Ce dernier a peint en blanc les dix ans de gouvernance d’Alpha Grimpeur : 17 000 emplois directs et 50 000 indirects crées dans les (grises) mines, plus de mille mégawatts d’énergie additionnelle installée et, sur le plan des libertés et de la démocratie, même pas… « un seul prisonnier politique ou d’opinion » ! Oumar Sylla alias Foniké Menguè et Saïkou Yaya Diallo du Front national pour la défense de la Constitution devraient se remuer dans leurs cellules.

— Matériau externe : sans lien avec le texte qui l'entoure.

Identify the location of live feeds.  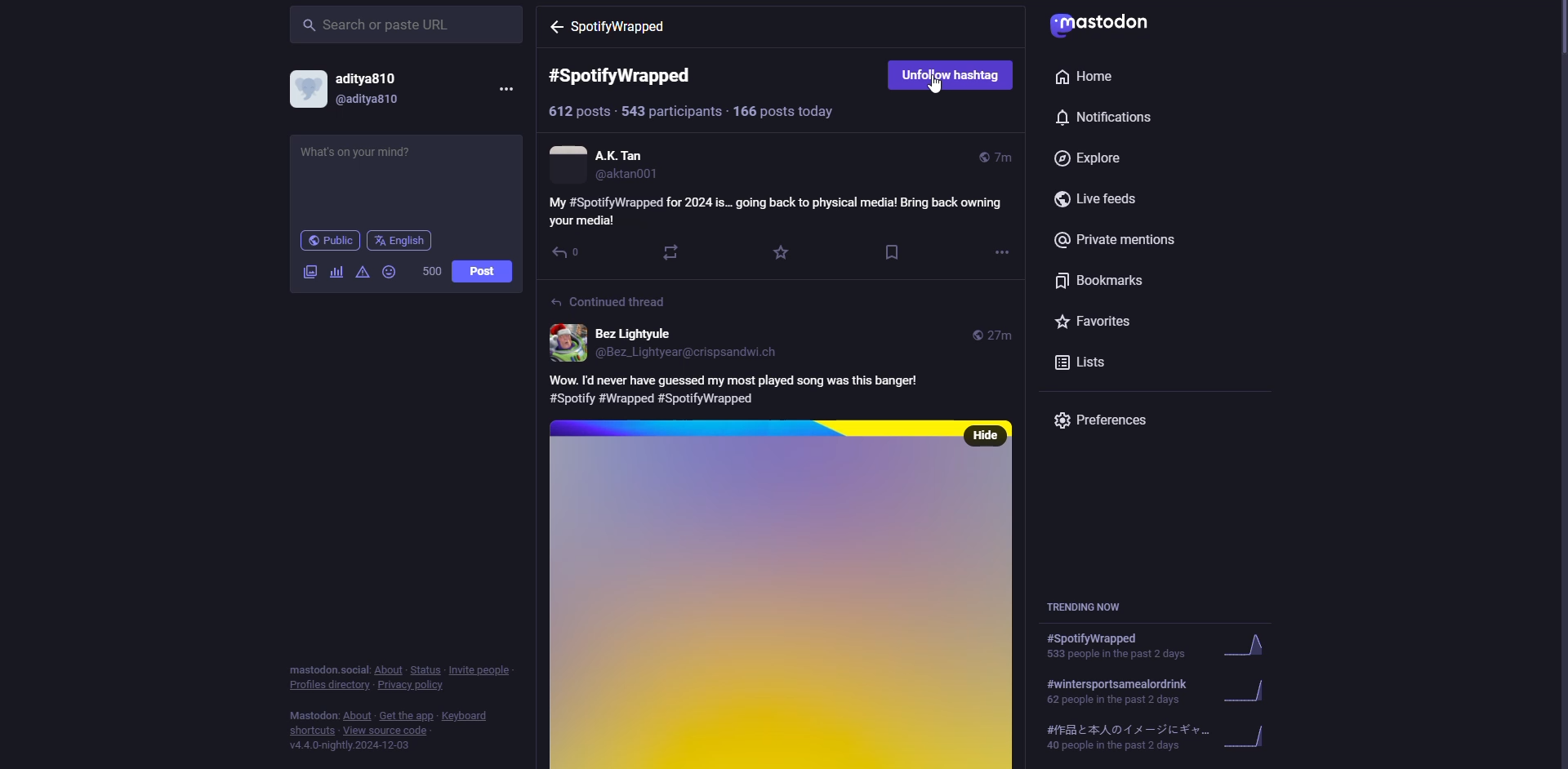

Des perspectives mirobolantes : transformer le secteur agricole en y injectant 300 millions de dollars de la BAD et de la Banque mondiale, extraire six millions de Guinéens de l’extrême pauvreté d’ici à 2025, livrer une première tranche de 10 000 logements aux fonctionnaires et aux hommes en uniforme, réhabiliter et reconstruire le réseau routier pour mettre fin à « l’enfer des voyageurs »…En ralliant Cona-cris, les congressistes ont dû apprécier ces autoroutes de promesses.